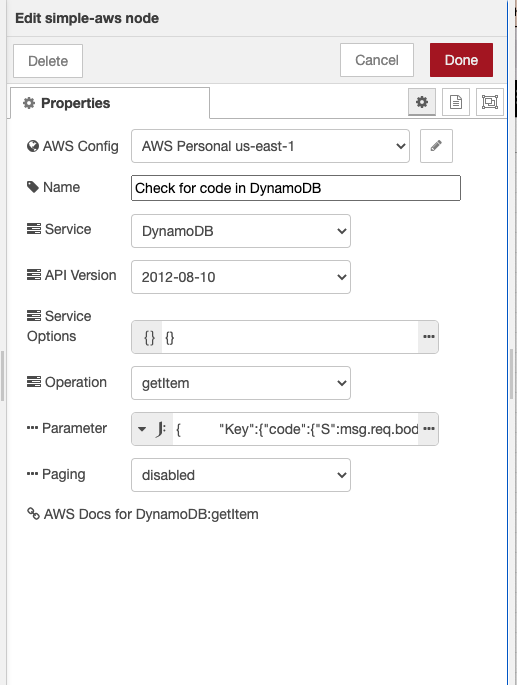Edit AWS Config with pencil icon
This screenshot has height=685, width=517.
pyautogui.click(x=436, y=146)
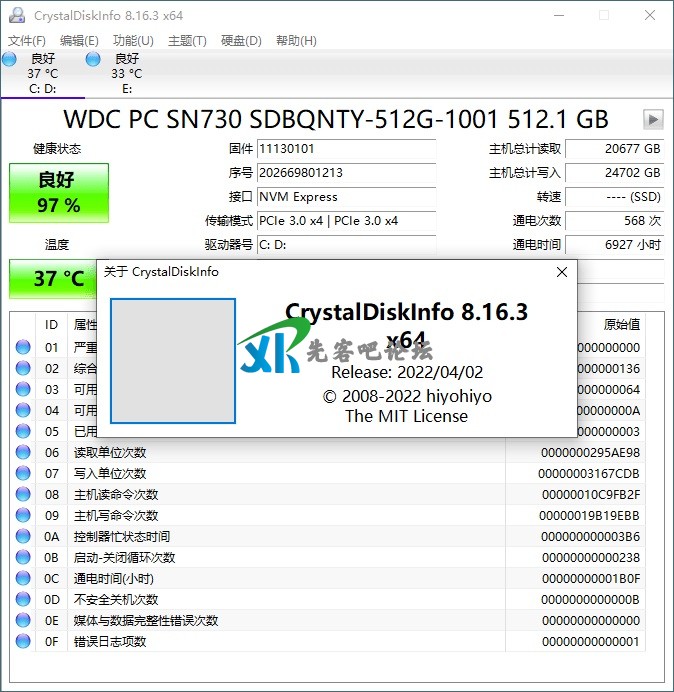This screenshot has width=674, height=692.
Task: Open the 功能(U) menu
Action: pyautogui.click(x=133, y=41)
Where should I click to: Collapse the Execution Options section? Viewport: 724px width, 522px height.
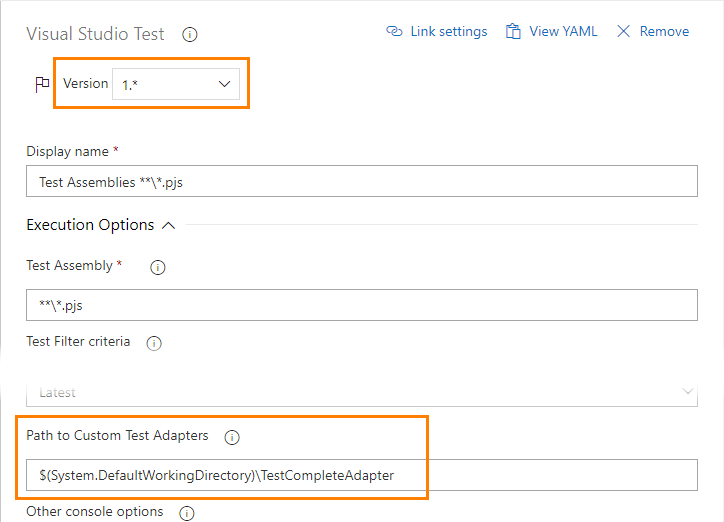pyautogui.click(x=168, y=226)
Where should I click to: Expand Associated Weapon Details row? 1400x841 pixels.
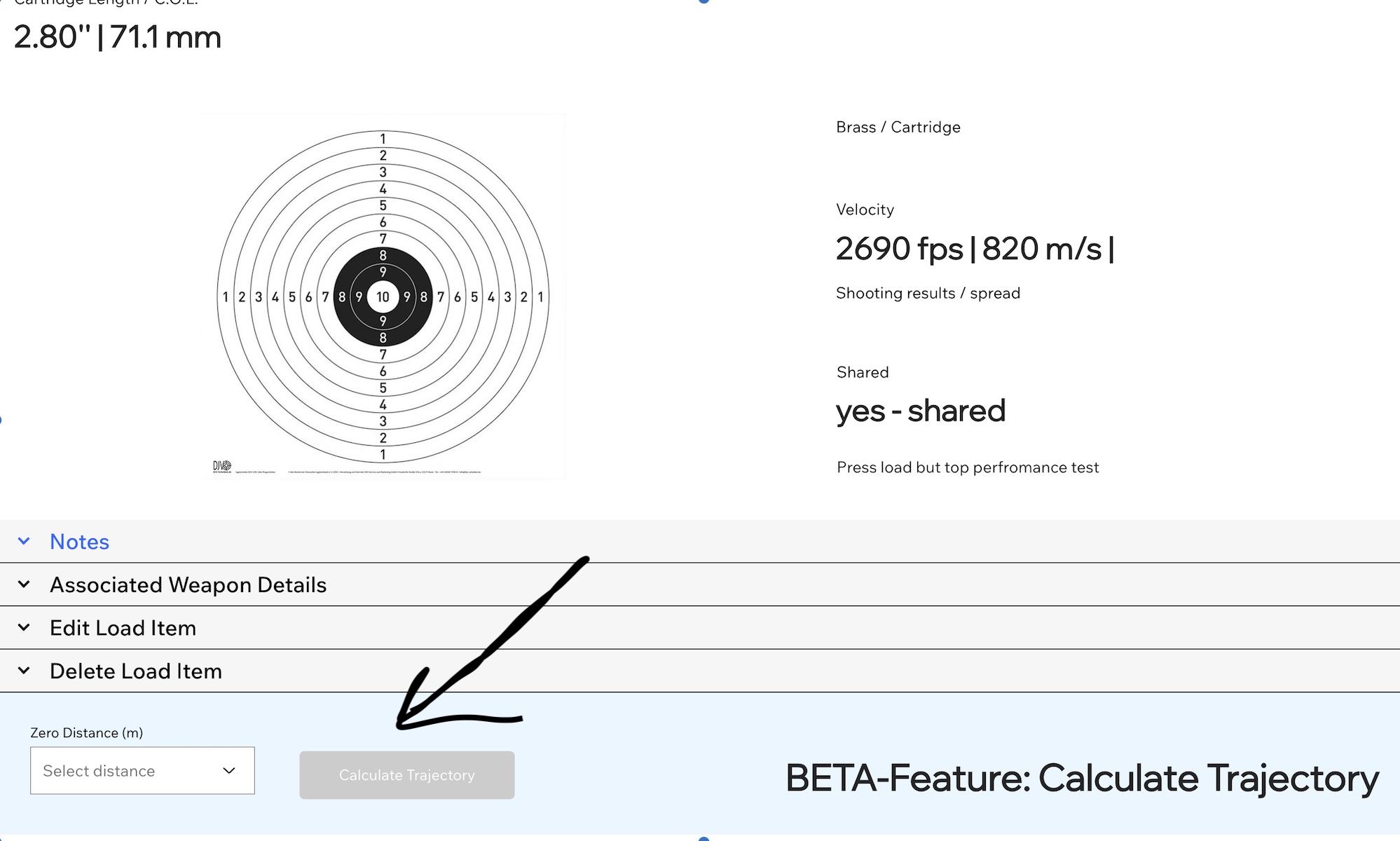click(x=700, y=584)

■ **Work instruction**: Please give an exact copy of the lines from the line containing "Where should I click to: Expand" through the end of the records above, pictures excluded.

■ **Expected answer**:
Where should I click to: Expand Associated Weapon Details row? 1400x841 pixels.
click(x=700, y=584)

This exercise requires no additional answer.